The bootstrap is a method pioneered by Bradley Efron and colleagues in the 1970s and 1980s (Efron and Tibshirani 1994). It is a powerful strategy to quantify uncertainty about quantities of interest.8

Consider \(T_n\), a statistic we wish to compute. \(T_n\) is a function of an outcome \(Y\), some regressors \(\mathbf{X}\), and the unknown population distribution function \(F\):

\[T_n = T_n ((Y_1,\mathbf{X}_1),\dots,(Y_n,\mathbf{X}_n),F)\]

The statistic of interest \(T_n\) follows a sampling distribution \(G\), which depends on the unknown population distribution \(F\). If we knew \(F\), then \(G\) would immediately follow. The key idea of the bootstrap is to use simulations to approximate \(F\), and then to use that approximation when quantifying uncertainty around the quantity of interest.

How do we approximate \(F\) in practice? Since the 1980s, many variations on bootstrap simulations have been proposed. A survey of this rich literature lies outside the scope of this book, but it is instructive to consider one of the simplest approaches: the non-parametric bootstrap algorithm. The idea is to build several simulated datasets by drawing repeatedly from the observed sample. With those datasets in hand, we can estimate the statistic of interest multiple times, and characterize its sampling distribution.

To illustrate, let’s consider a simple linear model fit to the Thornton (2008) data. The response is outcome, which is a binary variable equal to 1 for study participants who sought to learn their HIV status, and 0 for the others. There are three coefficients, each representing an age category.

dat = get_dataset("thornton")
mod = lm(outcome ~ agecat - 1, data = dat)
coef(mod)
     agecat<18 agecat18 to 35      agecat>35 
     0.6718750      0.6787004      0.7277354 

Our substantive goal is to determine if the proportion of individuals with outcome=1 is higher in the 35+ age group than in the 18-to-35 bracket. In other words, the quantity of interest is the difference between the 2nd and 3rd coefficients of the model. For convenience, we define a statistic() function to compute this difference.

statistic = \(model) coef(model)[3] - coef(model)[2]
statistic(mod)

[1] 0.04903501

Now, let’s compute a bootstrap confidence interval around this quantity. This can be achieved in five steps:

  1. Sample rows with replacement from the original data.
  2. Fit the model to the new dataset.
  3. Compute the statistic using the new fitted model’s parameter estimates.
  4. Repeat steps 1 through 3 many times.
  5. Use quantiles of the bootstrap distribution to build a confidence interval around the statistic of interest.

The following code implements these five steps.

sample_fit_compute = function() {
  # Step 1: Sample
  index = sample(1:nrow(dat), size = nrow(dat), replace = TRUE)
  resample = dat[index, ]

  # Step 2: Fit
  mod_resample = lm(outcome ~ agecat - 1, data = resample)

  # Step 3: Compute
  statistic(mod_resample)

» Supplied data:

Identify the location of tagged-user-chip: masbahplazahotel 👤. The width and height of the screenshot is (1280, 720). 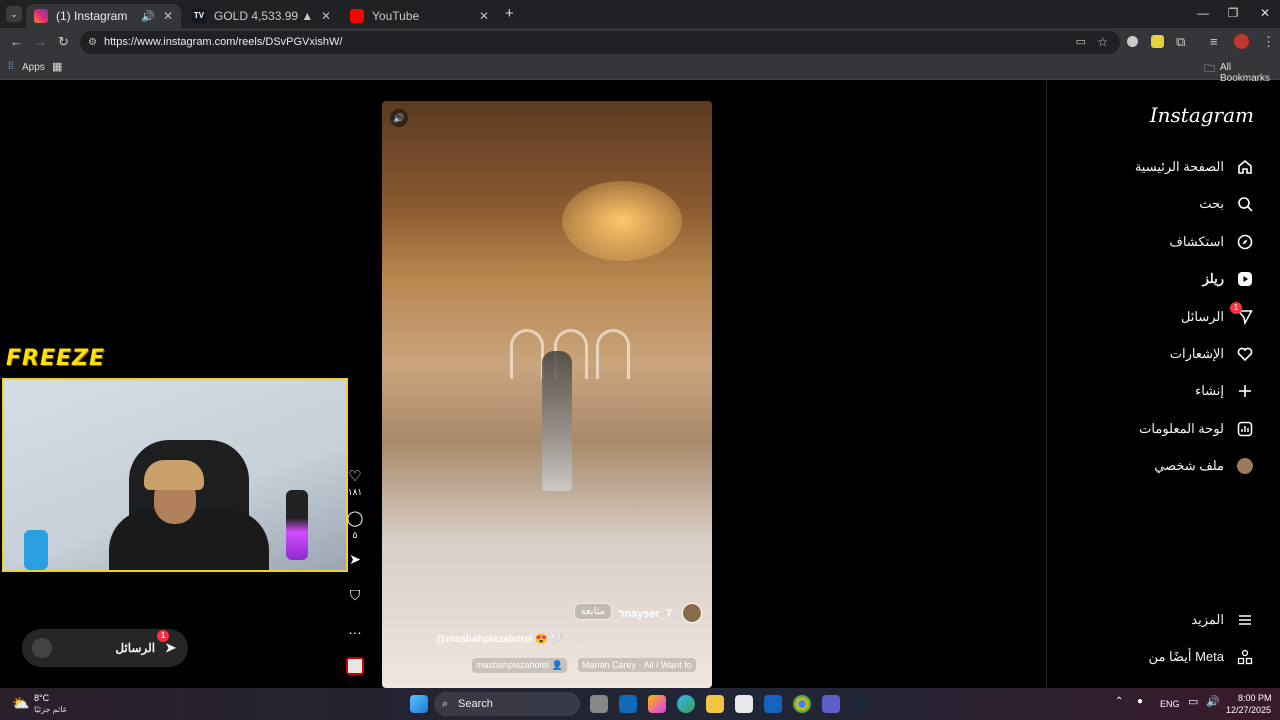
(520, 666).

» Exercise details: In the bootstrap text, shorten the paragraph beginning "How do we approximate" into a brief bulleted list that keeps its main facts. The material above comes from a separate source and has no connection to the bootstrap text.

» Solution to the exercise:
- Question addressed: how to approximate \(F\) in practice.
- Many variations on bootstrap simulations have been proposed since the 1980s.
- A survey of this literature is outside the book's scope.
- One of the simplest approaches is the non-parametric bootstrap algorithm.
- It builds several simulated datasets by drawing repeatedly from the observed sample.
- These datasets let the statistic of interest be estimated multiple times and its sampling distribution be characterized.